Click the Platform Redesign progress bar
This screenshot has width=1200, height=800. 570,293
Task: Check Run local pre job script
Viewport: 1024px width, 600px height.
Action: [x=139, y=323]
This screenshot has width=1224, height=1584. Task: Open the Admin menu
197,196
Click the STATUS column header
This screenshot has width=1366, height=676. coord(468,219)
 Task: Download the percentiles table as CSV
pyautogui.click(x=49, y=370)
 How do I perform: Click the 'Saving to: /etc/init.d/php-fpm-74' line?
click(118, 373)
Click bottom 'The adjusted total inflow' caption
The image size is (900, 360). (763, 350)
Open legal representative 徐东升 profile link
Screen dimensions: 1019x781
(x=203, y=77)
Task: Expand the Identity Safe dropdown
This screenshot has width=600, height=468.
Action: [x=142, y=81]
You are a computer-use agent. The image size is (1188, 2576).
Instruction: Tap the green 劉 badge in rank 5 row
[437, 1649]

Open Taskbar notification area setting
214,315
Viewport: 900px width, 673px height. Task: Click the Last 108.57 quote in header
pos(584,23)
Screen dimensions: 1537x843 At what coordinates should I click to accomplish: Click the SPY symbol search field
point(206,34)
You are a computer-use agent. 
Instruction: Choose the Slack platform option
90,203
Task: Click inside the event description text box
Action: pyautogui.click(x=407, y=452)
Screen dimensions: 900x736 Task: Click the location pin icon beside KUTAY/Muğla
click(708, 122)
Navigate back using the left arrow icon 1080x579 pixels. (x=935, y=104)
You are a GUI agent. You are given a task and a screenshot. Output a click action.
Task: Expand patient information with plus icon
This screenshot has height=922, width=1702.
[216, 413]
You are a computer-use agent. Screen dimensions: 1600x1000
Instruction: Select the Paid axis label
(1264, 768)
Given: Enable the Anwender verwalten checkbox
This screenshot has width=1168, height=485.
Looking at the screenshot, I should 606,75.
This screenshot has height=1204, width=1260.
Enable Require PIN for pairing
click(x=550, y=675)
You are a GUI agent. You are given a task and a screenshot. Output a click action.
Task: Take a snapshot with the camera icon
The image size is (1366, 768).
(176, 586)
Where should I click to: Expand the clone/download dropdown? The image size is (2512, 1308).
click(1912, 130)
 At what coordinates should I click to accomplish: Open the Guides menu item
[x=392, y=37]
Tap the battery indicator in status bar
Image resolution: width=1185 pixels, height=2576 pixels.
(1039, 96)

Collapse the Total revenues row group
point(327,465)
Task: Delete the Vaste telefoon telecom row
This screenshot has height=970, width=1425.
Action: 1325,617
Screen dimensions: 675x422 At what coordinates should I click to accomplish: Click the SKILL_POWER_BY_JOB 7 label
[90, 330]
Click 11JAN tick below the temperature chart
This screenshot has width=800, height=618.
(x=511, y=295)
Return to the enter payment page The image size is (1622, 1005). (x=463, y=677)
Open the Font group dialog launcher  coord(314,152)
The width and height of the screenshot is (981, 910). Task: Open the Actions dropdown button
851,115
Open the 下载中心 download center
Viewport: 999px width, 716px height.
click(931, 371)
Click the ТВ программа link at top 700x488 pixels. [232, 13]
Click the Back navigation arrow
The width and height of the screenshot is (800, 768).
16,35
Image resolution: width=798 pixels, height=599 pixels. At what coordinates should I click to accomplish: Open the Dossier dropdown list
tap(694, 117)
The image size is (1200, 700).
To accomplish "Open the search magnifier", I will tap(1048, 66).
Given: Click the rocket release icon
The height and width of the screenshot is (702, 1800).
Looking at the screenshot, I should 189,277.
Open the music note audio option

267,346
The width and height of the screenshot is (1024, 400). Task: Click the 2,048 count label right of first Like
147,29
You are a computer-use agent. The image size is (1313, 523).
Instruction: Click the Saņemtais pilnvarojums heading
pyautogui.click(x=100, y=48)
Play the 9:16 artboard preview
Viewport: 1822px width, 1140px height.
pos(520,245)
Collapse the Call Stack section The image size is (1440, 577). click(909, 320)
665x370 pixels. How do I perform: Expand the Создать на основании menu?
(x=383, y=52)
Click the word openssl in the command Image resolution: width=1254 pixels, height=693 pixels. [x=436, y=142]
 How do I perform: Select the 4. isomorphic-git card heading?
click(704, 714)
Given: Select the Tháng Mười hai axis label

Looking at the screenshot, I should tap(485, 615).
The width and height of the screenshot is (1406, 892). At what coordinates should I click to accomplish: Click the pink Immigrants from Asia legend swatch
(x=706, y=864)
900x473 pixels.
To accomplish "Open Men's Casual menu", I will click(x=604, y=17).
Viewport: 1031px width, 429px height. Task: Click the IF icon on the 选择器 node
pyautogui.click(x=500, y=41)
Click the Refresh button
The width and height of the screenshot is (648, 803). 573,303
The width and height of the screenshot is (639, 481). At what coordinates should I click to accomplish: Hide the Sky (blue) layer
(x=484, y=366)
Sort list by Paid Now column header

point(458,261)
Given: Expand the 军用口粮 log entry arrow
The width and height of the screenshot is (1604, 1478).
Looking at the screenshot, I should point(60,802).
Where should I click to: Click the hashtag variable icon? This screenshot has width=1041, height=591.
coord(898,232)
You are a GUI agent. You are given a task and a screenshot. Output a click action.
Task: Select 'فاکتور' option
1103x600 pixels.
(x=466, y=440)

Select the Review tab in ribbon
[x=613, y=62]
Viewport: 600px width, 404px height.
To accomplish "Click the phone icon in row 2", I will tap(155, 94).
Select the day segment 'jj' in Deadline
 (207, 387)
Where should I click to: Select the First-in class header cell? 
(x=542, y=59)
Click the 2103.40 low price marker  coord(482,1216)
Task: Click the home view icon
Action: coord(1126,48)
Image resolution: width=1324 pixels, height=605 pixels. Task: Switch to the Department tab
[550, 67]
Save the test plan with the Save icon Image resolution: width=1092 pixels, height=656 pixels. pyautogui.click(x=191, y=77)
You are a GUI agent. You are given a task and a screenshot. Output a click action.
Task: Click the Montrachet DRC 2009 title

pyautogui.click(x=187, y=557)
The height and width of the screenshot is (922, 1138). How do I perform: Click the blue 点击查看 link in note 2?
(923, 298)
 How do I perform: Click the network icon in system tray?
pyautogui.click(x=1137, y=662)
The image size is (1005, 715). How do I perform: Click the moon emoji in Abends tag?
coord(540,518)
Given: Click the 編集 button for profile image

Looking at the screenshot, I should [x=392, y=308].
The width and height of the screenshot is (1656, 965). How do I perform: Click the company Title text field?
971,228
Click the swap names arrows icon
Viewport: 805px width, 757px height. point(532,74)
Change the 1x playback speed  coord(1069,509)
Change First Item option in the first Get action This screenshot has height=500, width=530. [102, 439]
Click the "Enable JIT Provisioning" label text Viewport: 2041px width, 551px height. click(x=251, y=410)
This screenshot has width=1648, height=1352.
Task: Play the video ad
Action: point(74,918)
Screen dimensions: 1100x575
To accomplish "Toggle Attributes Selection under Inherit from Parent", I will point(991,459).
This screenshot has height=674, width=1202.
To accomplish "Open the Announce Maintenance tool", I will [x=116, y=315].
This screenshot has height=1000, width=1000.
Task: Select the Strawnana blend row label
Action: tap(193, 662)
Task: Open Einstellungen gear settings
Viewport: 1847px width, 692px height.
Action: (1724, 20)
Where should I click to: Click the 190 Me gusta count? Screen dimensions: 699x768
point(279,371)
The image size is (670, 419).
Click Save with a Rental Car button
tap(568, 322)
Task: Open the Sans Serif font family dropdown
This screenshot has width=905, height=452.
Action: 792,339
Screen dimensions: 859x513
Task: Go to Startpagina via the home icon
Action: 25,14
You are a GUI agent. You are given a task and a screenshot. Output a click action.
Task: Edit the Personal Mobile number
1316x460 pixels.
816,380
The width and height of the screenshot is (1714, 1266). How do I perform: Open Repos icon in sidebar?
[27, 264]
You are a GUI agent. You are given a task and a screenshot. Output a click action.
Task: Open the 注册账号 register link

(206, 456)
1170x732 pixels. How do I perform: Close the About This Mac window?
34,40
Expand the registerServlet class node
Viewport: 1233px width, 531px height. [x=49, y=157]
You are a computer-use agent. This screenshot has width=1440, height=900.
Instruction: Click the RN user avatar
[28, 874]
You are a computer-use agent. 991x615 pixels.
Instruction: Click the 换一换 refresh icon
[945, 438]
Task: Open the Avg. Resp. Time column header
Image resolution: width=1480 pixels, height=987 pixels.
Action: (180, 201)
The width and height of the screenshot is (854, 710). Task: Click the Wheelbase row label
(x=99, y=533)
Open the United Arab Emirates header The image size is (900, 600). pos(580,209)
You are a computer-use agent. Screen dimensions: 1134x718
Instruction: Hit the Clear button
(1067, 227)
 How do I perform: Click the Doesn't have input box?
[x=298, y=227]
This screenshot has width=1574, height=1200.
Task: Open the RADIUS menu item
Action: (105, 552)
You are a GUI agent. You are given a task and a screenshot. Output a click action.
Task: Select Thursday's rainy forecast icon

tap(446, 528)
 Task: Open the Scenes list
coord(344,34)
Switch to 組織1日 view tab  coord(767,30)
▬▬▬
**How to complete this task:** Within the listing above, locate the line containing "How do I perform: Click the network" and the line containing "Change First Item". Reproduce those two lines and all lines between them exactly, with nothing added.

**Written answer:**
 How do I perform: Click the network icon in system tray?
pyautogui.click(x=1137, y=662)
The image size is (1005, 715). How do I perform: Click the moon emoji in Abends tag?
coord(540,518)
Given: Click the 編集 button for profile image

Looking at the screenshot, I should [x=392, y=308].
The width and height of the screenshot is (1656, 965). How do I perform: Click the company Title text field?
971,228
Click the swap names arrows icon
Viewport: 805px width, 757px height. point(532,74)
Change the 1x playback speed  coord(1069,509)
Change First Item option in the first Get action This screenshot has height=500, width=530. [102, 439]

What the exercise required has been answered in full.